* **Assigned task**: Please give the number of lines in the listing that include the word "agent", with no other words.

>>>

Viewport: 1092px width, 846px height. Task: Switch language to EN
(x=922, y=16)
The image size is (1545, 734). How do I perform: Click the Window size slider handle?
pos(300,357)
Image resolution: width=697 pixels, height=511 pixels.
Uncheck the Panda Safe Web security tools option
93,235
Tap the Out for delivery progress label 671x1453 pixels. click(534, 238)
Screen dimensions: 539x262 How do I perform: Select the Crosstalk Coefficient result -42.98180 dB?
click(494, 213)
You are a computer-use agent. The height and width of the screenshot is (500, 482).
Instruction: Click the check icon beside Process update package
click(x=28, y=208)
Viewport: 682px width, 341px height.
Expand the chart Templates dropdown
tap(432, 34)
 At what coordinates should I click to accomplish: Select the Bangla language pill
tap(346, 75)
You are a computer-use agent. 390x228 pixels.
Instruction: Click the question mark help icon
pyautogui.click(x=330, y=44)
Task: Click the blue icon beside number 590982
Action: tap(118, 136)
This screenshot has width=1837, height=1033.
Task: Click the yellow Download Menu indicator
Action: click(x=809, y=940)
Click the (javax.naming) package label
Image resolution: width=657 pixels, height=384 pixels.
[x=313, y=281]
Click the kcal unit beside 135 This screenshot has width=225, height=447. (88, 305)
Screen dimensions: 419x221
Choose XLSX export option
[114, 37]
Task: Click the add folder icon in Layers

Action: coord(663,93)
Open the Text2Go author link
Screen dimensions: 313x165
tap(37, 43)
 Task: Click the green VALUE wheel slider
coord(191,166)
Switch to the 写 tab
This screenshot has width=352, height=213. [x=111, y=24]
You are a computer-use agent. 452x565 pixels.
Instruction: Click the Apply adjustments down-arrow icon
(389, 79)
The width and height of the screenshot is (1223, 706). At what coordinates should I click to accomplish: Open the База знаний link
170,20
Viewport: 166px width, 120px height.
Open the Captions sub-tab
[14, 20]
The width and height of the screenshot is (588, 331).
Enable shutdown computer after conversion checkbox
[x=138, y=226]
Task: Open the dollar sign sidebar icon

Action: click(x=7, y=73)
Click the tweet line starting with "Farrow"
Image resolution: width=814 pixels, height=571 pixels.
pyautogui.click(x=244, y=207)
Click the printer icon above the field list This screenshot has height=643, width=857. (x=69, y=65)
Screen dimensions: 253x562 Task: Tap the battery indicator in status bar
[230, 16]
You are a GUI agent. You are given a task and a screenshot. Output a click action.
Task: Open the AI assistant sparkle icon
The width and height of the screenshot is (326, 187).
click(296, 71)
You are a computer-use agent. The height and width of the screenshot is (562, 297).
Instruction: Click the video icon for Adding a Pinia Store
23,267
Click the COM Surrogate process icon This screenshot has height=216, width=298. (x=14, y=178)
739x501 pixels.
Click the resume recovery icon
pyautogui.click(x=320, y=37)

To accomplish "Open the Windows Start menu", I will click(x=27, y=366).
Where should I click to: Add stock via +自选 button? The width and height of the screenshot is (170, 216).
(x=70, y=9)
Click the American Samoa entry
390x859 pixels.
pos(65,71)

<<<

* **Completed task**: 5